Stated goal = Retype, with no changes, the lines of the material from the one containing "The width and height of the screenshot is (946, 532)." through the one containing "Action: pos(143,668)", both included.

Rows of pointing data =
########################################

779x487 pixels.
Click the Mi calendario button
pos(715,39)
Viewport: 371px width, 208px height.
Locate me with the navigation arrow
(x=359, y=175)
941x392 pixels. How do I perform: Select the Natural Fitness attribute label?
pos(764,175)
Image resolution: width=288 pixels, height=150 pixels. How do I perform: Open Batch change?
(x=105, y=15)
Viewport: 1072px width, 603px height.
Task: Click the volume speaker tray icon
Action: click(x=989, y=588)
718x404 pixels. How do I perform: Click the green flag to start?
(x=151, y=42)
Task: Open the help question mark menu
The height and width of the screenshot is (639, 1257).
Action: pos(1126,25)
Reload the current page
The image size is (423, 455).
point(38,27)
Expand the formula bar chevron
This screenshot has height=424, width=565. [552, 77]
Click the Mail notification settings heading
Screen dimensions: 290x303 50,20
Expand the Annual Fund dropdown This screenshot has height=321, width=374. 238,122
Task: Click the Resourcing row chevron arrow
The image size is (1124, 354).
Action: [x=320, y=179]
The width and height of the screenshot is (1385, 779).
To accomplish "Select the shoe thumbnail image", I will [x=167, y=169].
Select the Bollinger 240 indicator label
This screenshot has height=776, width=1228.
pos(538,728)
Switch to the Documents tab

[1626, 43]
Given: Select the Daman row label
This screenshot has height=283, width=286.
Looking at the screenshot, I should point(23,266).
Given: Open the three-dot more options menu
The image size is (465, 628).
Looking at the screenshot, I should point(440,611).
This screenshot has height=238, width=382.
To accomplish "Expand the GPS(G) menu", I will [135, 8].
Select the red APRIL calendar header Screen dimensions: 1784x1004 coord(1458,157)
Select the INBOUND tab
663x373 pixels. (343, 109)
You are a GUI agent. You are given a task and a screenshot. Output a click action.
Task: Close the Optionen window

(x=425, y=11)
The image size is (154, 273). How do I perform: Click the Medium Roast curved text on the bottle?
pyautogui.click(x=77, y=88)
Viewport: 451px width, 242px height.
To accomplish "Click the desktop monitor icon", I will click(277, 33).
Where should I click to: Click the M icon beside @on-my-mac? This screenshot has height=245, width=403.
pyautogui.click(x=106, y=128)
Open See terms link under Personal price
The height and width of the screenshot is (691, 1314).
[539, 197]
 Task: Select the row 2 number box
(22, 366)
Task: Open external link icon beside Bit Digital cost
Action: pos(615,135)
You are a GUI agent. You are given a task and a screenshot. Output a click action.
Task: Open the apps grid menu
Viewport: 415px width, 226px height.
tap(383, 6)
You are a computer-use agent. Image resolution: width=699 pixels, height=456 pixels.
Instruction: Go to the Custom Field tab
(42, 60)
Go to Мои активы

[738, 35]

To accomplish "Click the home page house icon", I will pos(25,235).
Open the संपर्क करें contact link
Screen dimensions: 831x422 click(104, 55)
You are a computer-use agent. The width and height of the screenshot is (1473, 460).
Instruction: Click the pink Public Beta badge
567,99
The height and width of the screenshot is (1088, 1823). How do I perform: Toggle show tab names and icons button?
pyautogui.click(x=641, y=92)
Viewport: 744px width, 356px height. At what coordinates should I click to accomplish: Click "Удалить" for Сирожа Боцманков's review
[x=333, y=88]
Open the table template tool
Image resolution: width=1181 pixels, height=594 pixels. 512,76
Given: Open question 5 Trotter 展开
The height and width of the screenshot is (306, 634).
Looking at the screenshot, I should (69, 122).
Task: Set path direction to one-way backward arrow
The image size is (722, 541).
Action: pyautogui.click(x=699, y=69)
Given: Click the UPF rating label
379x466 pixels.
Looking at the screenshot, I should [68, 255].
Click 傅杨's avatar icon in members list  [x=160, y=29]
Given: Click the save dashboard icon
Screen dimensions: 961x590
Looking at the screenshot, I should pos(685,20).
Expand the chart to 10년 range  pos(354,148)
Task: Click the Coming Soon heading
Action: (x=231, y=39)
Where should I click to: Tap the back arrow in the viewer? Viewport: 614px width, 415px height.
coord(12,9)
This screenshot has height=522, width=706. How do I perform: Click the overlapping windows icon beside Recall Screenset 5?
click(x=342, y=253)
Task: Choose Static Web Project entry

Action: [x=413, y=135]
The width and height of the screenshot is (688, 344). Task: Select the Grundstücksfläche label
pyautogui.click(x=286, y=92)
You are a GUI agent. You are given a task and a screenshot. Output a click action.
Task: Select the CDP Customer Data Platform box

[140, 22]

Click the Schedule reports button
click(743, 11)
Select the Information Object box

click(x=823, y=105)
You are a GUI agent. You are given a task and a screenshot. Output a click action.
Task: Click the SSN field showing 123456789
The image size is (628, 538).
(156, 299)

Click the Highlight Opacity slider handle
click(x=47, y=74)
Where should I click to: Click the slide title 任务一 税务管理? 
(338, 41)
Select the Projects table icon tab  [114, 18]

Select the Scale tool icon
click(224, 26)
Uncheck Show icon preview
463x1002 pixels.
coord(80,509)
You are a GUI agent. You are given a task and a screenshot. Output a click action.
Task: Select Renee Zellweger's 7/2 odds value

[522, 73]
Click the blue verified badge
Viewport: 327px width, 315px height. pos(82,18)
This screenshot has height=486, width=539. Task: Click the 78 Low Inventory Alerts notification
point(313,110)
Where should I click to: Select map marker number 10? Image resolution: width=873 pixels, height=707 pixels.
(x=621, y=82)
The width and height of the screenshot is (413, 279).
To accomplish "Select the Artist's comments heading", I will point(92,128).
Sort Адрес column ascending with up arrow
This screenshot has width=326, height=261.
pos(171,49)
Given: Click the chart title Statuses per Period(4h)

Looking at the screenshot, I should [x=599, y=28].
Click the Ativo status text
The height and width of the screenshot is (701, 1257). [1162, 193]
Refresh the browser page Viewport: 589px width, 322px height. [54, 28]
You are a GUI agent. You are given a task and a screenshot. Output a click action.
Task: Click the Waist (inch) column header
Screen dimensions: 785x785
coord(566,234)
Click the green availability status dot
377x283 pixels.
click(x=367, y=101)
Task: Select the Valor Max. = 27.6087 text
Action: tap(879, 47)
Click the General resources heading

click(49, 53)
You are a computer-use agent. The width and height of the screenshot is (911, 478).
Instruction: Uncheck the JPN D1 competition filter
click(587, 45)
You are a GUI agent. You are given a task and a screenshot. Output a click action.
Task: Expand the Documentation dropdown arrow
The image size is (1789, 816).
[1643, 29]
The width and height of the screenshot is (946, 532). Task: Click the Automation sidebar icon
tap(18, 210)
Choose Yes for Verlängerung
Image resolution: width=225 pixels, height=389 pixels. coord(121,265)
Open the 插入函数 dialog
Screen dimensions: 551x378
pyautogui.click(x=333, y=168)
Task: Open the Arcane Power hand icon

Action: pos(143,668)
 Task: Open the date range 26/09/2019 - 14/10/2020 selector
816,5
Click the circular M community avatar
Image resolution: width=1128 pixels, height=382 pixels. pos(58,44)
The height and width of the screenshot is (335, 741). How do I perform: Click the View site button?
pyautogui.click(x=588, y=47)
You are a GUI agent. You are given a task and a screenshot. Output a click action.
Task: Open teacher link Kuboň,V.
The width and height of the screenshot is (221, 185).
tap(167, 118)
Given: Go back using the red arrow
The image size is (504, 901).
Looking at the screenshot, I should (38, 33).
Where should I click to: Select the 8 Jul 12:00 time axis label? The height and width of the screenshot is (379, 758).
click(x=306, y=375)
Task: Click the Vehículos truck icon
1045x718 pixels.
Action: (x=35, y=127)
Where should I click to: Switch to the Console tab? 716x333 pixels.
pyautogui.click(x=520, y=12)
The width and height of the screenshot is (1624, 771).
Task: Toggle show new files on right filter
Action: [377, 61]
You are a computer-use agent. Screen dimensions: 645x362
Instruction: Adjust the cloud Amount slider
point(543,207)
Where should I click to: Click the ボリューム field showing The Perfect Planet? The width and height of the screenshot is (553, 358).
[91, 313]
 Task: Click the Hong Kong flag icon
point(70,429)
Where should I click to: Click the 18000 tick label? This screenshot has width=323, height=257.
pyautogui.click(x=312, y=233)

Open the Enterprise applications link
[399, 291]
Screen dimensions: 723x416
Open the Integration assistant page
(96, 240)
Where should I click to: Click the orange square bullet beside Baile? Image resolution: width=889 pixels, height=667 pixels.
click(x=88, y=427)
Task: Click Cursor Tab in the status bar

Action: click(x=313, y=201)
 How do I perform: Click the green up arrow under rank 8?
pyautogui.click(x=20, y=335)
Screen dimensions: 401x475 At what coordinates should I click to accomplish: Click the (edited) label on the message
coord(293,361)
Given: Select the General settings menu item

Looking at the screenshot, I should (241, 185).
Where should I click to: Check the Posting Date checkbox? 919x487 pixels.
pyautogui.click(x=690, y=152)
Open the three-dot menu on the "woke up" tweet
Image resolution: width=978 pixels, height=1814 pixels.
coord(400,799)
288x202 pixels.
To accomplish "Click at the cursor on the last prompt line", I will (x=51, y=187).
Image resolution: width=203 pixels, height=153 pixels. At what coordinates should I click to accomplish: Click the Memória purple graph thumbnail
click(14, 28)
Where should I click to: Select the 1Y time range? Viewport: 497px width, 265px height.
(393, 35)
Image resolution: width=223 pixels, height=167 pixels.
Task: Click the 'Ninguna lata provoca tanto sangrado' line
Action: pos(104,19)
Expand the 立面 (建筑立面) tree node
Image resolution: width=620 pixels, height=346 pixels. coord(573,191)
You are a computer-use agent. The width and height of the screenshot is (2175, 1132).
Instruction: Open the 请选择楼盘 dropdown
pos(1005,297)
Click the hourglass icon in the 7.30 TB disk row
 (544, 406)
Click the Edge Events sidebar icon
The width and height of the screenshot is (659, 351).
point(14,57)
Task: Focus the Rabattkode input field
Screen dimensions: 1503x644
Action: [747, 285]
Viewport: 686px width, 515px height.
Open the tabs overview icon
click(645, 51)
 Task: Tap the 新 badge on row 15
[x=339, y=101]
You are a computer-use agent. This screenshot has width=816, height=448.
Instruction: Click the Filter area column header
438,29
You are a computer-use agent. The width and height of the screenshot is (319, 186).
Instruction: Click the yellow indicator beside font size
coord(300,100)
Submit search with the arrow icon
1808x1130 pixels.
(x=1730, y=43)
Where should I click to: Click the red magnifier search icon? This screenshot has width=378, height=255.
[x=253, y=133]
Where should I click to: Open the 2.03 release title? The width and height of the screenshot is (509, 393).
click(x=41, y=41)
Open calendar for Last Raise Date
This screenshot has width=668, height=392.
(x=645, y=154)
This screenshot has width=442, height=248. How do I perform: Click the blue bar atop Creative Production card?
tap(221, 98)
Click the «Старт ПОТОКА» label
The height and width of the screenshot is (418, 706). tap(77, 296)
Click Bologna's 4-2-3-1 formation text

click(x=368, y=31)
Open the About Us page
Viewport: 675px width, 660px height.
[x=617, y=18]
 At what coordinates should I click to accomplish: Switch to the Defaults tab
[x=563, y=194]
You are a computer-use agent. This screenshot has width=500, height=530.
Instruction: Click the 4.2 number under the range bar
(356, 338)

########################################

Result for this exercise =
The width and height of the screenshot is (946, 532). Task: Click the Automation sidebar icon
tap(18, 210)
Choose Yes for Verlängerung
Image resolution: width=225 pixels, height=389 pixels. coord(121,265)
Open the 插入函数 dialog
Screen dimensions: 551x378
pyautogui.click(x=333, y=168)
Task: Open the Arcane Power hand icon

Action: pos(143,668)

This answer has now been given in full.